The oath of the magi was quite clear on this point. “Place no worldly authority above that of the Elders, no personal desire above the orders of the archmagi.” That had rarely, very rarely indeed, given rise to minor interest conflicts over the last seven hundred years. When the King himself gave one order, and the Elders another, the Elders’ order was the one to be followed by the mage. And it was the one they followed, except in rare cases, which were treated with the same disciplinary action as any other insubordination. Occasionally a charge of treason against the offending mage. But, as mentioned, it hadn’t happened for a frightful long time.

But when it did, there would be trouble.

And it was happening now. Jeyrnan read over the parchment and realized immediately that it was not a mere order. It was a decree of the High Council of Elders, a decision that could only be passed by a four fifth majority of the council, during a specially declared meeting of the entire council of Elders and Archmagi. Its word was law, its validity and effect immediate, and its violation treason against the Order and the Academy.
And thus it was damn good Jeyrnan had got it exactly today, rather than a day later. It read,

"Honored mages, members of the Academy of Carenath and the Order of Magi. In the name of His High Radiance the Archdeacon of Carenath, Carhdon Caronis of the Fifth Tower, it is my duty to declare this order.
By Decree of the Council of Elders and Archmagi, seated together under the presiding of His Radiance Derlen Lightweaver, the Archmagus of the Seventh, it is declared the following.
Namely, that, to preserve Balance and Neutrality, the Order forbids any of its members from intervening in any way into the conflict that has arisen between the forces of His Majesty King Taral IV., King of Atharellia, and Her Highness the former Countess Lendra, leader of the rebellious group styling themselves the Lendranian Populists, on either side of the conflict. Furthermore, it expressly forbids all of its members from seeking or entering employment or service that would likely lead them to be ordered to such action, and commands all of its members currently in such employment or service to refuse any orders ordering it to such, in the name of the Oath.
Any knowing violation of this command shall hereby be declared Violation of the Oath of the Magi, High Treason against the Order and the Academy, and Grounds for Capital Punishment at the discretion of the Justice of the Magi.
The Decree shall be active and valid for all members, upon the reception of this letter or otherwise reception of knowledge of its existence, but at the latest a period of seven days hence.
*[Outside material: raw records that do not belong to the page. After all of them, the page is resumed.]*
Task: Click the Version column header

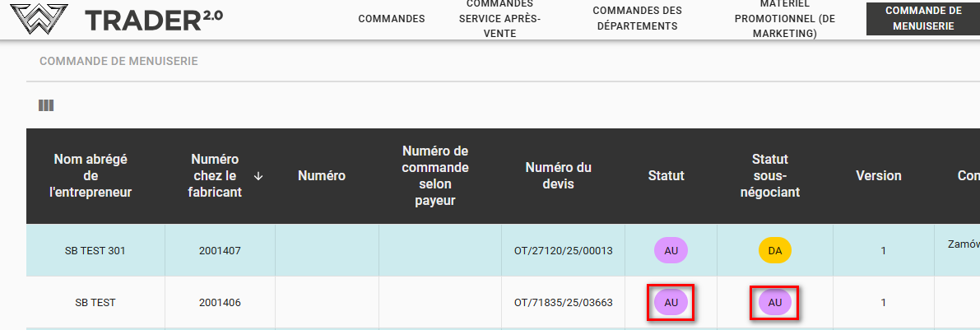Action: click(878, 176)
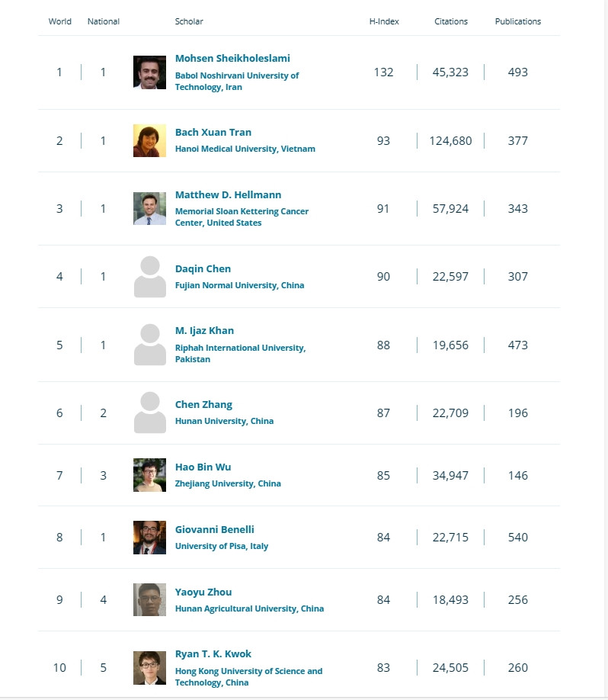Click the Publications column header
Screen dimensions: 608x700
(x=518, y=21)
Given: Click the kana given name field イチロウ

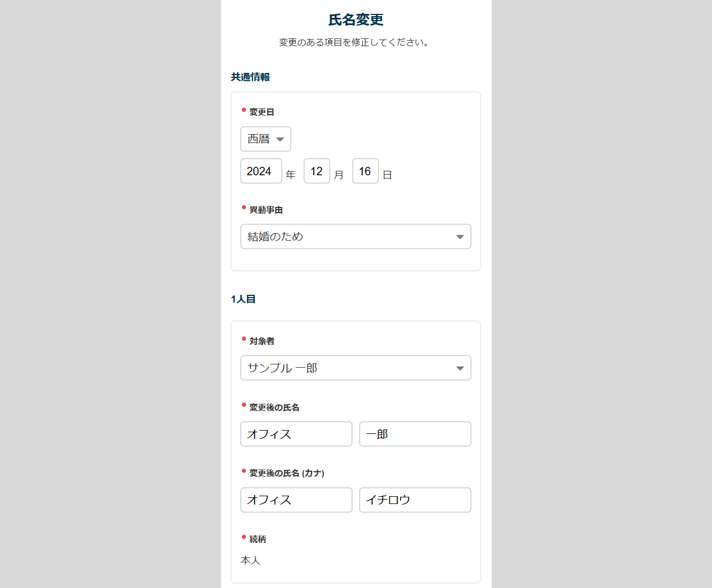Looking at the screenshot, I should tap(415, 500).
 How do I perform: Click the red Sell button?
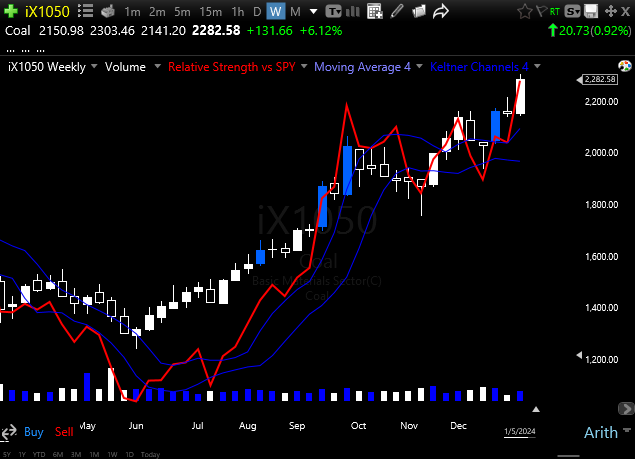coord(64,432)
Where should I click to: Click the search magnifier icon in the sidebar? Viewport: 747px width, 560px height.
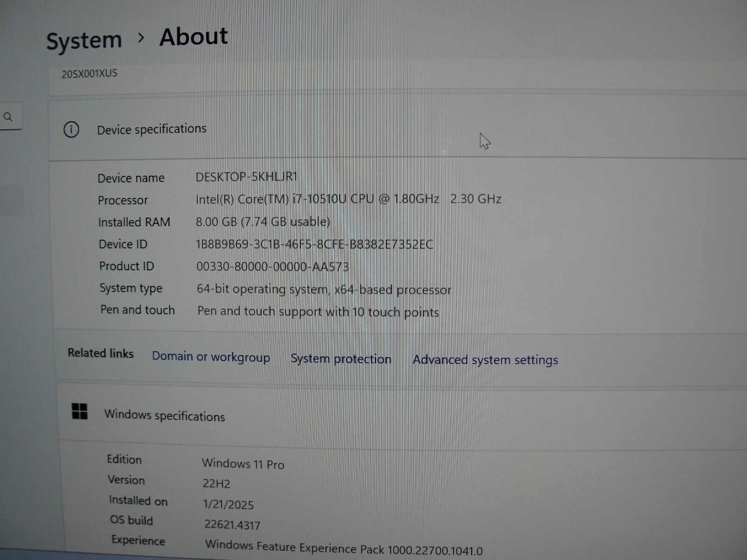pos(8,117)
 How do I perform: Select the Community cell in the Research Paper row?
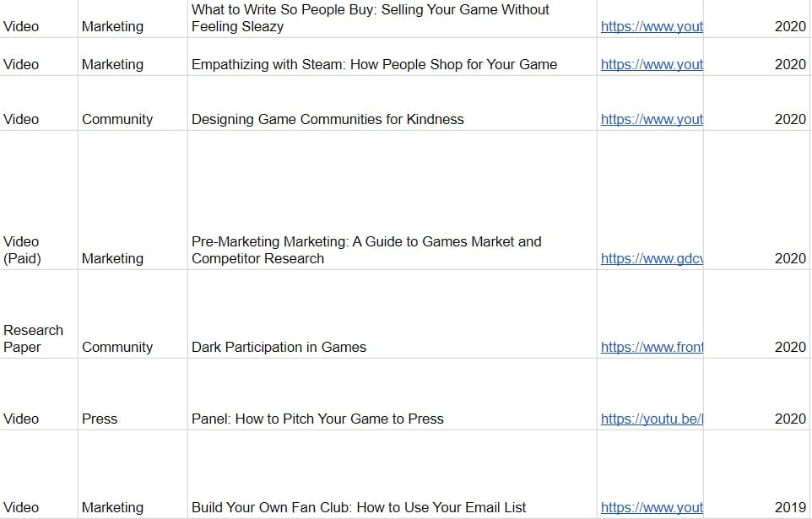coord(117,347)
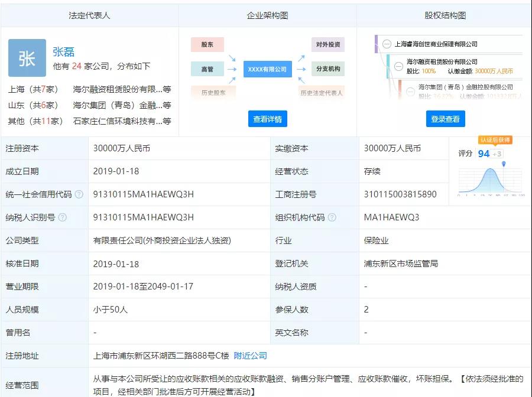The width and height of the screenshot is (532, 397).
Task: Click the central XXXX有限公司 company node
Action: [267, 69]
Thus has decided the Council of Elders, on the Fifty Eighth of Bermelon, in the Year Nine Hundred and Ninety Six of this the Third Age of our world, The Magic Citadel of Carenath, Northern Atharellia. The Balance be Kept Eternally, and Light shield us all.

Signed in the name of his High Radiance the Archdeacon, Tarla Inares, Director of Secular Affairs.

Tarla Inares


Jeyrnan took a short moment to think about this. It meant, of course, that he would not be taking up his beckoning position in the military, nor would he be joining the rebels any time soon – doubly a traitor, once against the King and once the Order, was more he could have handled. Back to riding the caravans now. Oh, but Holy Canae, did he hate merchants. Most merchants anyway. Those fat, pig-eyed bastards, believing themselves to be the lords of the world by rights of their wealth, arrogant pricks. Jeyrnan supposed that any mage who had lived in the social structure of the Order for some time became inclined toward communism a little. Or socialism at least.
And what the heck was he to do otherwise? Nothing at all. So he resolved to return to notify his sister in the same evening. It was always better to do so in good time, before she had drawn up all the paperwork. She might not appreciate having spent all that time for nothing.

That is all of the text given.